WHAT YOU HAVE TO DO
Print exactly, and only, the lines running from the line containing "The image size is (1170, 694)." through the end of the records below.

Collected data
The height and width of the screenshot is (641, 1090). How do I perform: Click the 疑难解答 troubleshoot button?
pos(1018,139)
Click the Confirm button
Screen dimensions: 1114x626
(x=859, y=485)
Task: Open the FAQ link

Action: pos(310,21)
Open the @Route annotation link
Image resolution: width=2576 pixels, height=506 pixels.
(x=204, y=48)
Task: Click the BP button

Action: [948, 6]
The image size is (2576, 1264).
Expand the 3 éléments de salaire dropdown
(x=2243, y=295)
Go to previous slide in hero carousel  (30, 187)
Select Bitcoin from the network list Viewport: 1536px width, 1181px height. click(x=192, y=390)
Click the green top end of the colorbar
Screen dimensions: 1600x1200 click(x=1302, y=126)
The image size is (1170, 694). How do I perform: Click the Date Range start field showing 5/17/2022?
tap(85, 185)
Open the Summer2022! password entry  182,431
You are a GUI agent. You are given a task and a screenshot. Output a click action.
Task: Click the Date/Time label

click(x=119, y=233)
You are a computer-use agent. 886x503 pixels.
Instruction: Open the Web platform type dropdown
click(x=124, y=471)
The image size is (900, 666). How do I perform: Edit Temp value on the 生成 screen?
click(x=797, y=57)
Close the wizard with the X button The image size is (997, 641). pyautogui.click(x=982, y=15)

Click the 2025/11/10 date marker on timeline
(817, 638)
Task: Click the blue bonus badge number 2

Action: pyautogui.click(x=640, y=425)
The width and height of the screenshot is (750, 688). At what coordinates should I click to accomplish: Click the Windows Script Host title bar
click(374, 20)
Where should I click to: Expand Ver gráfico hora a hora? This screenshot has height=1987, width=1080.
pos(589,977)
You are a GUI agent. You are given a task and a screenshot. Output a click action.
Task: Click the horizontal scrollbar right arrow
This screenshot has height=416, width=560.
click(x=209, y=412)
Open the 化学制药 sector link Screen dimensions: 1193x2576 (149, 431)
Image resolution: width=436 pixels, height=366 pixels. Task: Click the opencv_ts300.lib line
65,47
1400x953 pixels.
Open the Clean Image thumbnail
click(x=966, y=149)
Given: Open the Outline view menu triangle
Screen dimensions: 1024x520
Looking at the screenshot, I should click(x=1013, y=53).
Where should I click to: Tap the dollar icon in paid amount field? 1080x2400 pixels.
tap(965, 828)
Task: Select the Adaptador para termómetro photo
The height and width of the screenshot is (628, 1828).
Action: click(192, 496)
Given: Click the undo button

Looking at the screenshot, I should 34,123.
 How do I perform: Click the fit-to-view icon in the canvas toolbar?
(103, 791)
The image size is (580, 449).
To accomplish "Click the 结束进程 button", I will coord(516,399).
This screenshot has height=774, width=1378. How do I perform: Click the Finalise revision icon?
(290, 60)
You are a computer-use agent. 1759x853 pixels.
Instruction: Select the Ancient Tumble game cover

PROBLEM SOLUTION
The image size is (1170, 694). How do I perform: Click the Date Range start field showing 5/17/2022?
tap(85, 185)
Open the Summer2022! password entry  182,431
You are a GUI agent. You are given a task and a screenshot. Output a click action.
Task: Click the Date/Time label

click(x=119, y=233)
You are a computer-use agent. 886x503 pixels.
Instruction: Open the Web platform type dropdown
click(x=124, y=471)
The image size is (900, 666). How do I perform: Edit Temp value on the 生成 screen?
click(x=797, y=57)
Close the wizard with the X button The image size is (997, 641). pyautogui.click(x=982, y=15)

Click the 2025/11/10 date marker on timeline
(817, 638)
Task: Click the blue bonus badge number 2

Action: pyautogui.click(x=640, y=425)
The width and height of the screenshot is (750, 688). At what coordinates should I click to accomplish: Click the Windows Script Host title bar
click(374, 20)
Where should I click to: Expand Ver gráfico hora a hora? This screenshot has height=1987, width=1080.
pos(589,977)
You are a GUI agent. You are given a task and a screenshot. Output a click action.
Task: Click the horizontal scrollbar right arrow
This screenshot has height=416, width=560.
click(x=209, y=412)
Open the 化学制药 sector link Screen dimensions: 1193x2576 (149, 431)
Image resolution: width=436 pixels, height=366 pixels. Task: Click the opencv_ts300.lib line
65,47
1400x953 pixels.
Open the Clean Image thumbnail
click(x=966, y=149)
Given: Open the Outline view menu triangle
Screen dimensions: 1024x520
Looking at the screenshot, I should click(x=1013, y=53).
Where should I click to: Tap the dollar icon in paid amount field? 1080x2400 pixels.
tap(965, 828)
Task: Select the Adaptador para termómetro photo
The height and width of the screenshot is (628, 1828).
Action: click(192, 496)
Given: Click the undo button

Looking at the screenshot, I should 34,123.
 How do I perform: Click the fit-to-view icon in the canvas toolbar?
(103, 791)
The image size is (580, 449).
To accomplish "Click the 结束进程 button", I will coord(516,399).
This screenshot has height=774, width=1378. How do I perform: Click the Finalise revision icon?
(290, 60)
You are a computer-use agent. 1759x853 pixels.
Instruction: Select the Ancient Tumble game cover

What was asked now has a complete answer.